Glioblastoma multiforme (GBM) is the most common and aggressive primary brain tumor with a high mortality rate. Immunotherapy has achieved promising clinical results in multiple cancers, but shows unsatisfactory outcome in GBM patients, and poor drug delivery across the blood-brain barrier (BBB) is believed to be one of the main limitations that hinder the therapeutic efficacy of drugs. Herein, a new cationic lipid nanoparticle (LNP) that can efficiently deliver siRNA across BBB and target mouse brain is prepared for modulating the tumor microenvironment for GBM immunotherapy. By designing and screening cationic LNPs with different ionizable amine headgroups, a lipid (named as BAMPA-O16B) is identified with an optimal acid dissociation constant (pKa) that significantly enhances the cellular uptake and endosomal escape of siRNA lipoplex in mouse GBM cells. Importantly, BAMPA-O16B/siRNA lipoplex is highly effective to deliver siRNA against CD47 and PD-L1 across the BBB into cranial GBM in mice, and downregulate target gene expression in the tumor, resulting in synergistically activating a T cell-dependent antitumor immunity in orthotopic GBM. Collectively, this study offers an effective strategy for brain targeted siRNA delivery and gene silencing by optimizing the physicochemical property of LNPs. The effectiveness of modulating immune environment of GBM could further be expanded for potential treatment of other brain tumors.

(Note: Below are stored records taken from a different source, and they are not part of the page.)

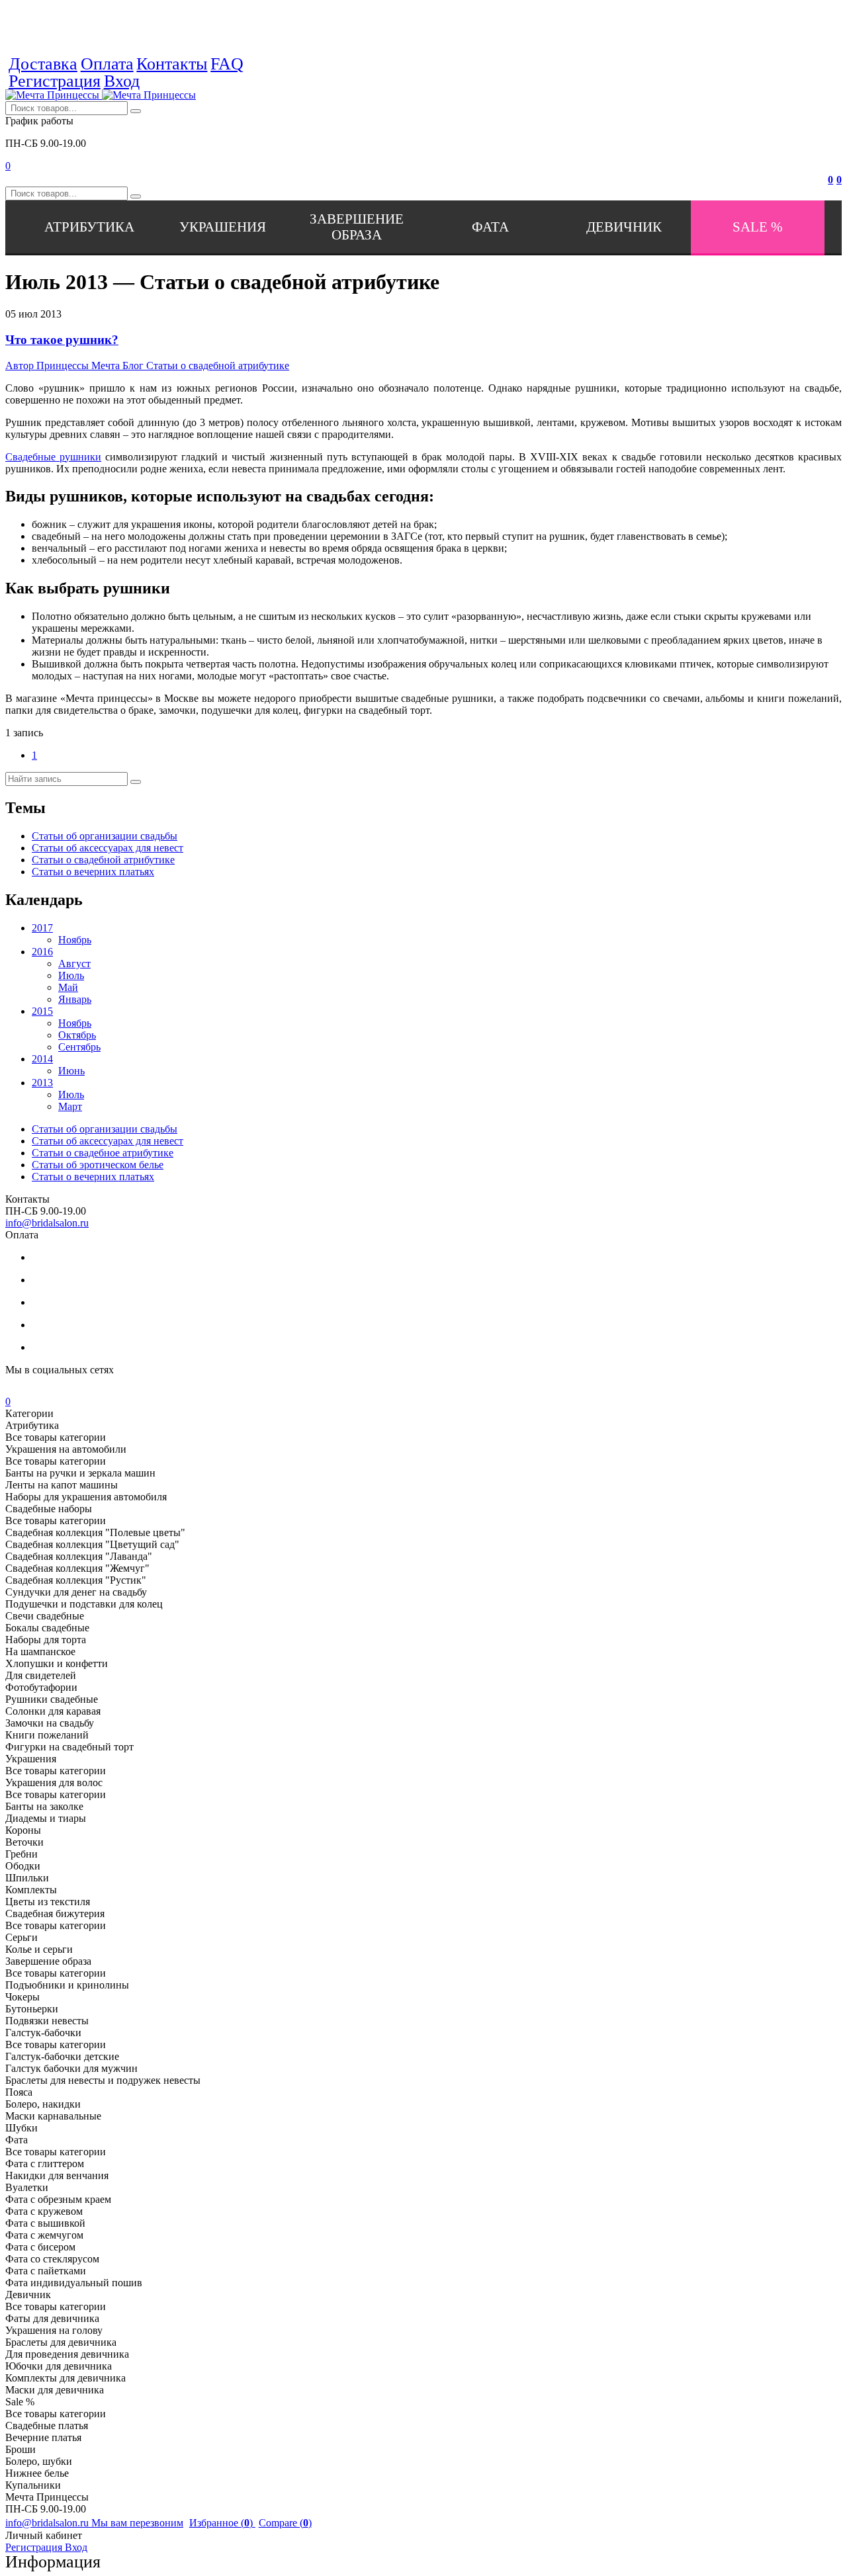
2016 (42, 951)
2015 (42, 1011)
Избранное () (222, 2522)
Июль (71, 975)
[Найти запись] (135, 782)
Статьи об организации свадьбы (104, 835)
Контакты (171, 64)
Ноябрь (74, 939)
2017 (42, 927)
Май (68, 987)
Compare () (285, 2522)
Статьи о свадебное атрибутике (102, 1152)
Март (70, 1106)
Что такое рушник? (61, 340)
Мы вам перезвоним (137, 2522)
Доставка (43, 64)
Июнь (71, 1070)
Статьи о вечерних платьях (93, 871)
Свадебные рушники (53, 456)
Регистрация (55, 81)
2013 (42, 1082)
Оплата (107, 64)
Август (74, 963)
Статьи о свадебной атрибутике (205, 365)
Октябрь (77, 1035)
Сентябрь (79, 1046)
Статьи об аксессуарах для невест (107, 847)
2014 (42, 1058)
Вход (122, 81)
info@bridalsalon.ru (47, 1222)
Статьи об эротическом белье (97, 1164)
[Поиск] (135, 111)
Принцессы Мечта (63, 365)
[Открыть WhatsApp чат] (260, 64)
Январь (74, 999)
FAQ (227, 64)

多形性胶质母细胞瘤(GBM)是最常见且侵袭性最强的原发性脑肿瘤,死亡率很高。免疫疗法在多种癌症中取得了有前景的临床结果,但在GBM患者中效果并不理想,而药物难以穿过血脑屏障(BBB)被认为是阻碍药物治疗效果的主要限制因素之一。在此,制备了一种新型阳离子脂质纳米颗粒(LNP),其能够有效将小干扰RNA(siRNA)转运穿过血脑屏障并靶向小鼠脑,用于调节GBM免疫治疗的肿瘤微环境。通过设计和筛选具有不同可电离胺头基的阳离子LNP,鉴定出一种脂质(命名为BAMPA-O16B),其具有最佳酸解离常数(pKa),可显著增强小鼠GBM细胞中siRNA脂质体复合物的细胞摄取和内体逃逸。重要的是,BAMPA-O16B/siRNA脂质体复合物能够高效地将针对CD47和程序性死亡受体配体1(PD-L1)的siRNA穿过血脑屏障递送至小鼠颅内GBM,并下调肿瘤中的靶基因表达,从而协同激活原位GBM中T细胞依赖性抗肿瘤免疫。总体而言,本研究通过优化LNP的物理化学性质,为脑靶向siRNA递送和基因沉默提供了一种有效策略。调节GBM免疫环境的有效性可进一步扩展用于其他脑肿瘤的潜在治疗。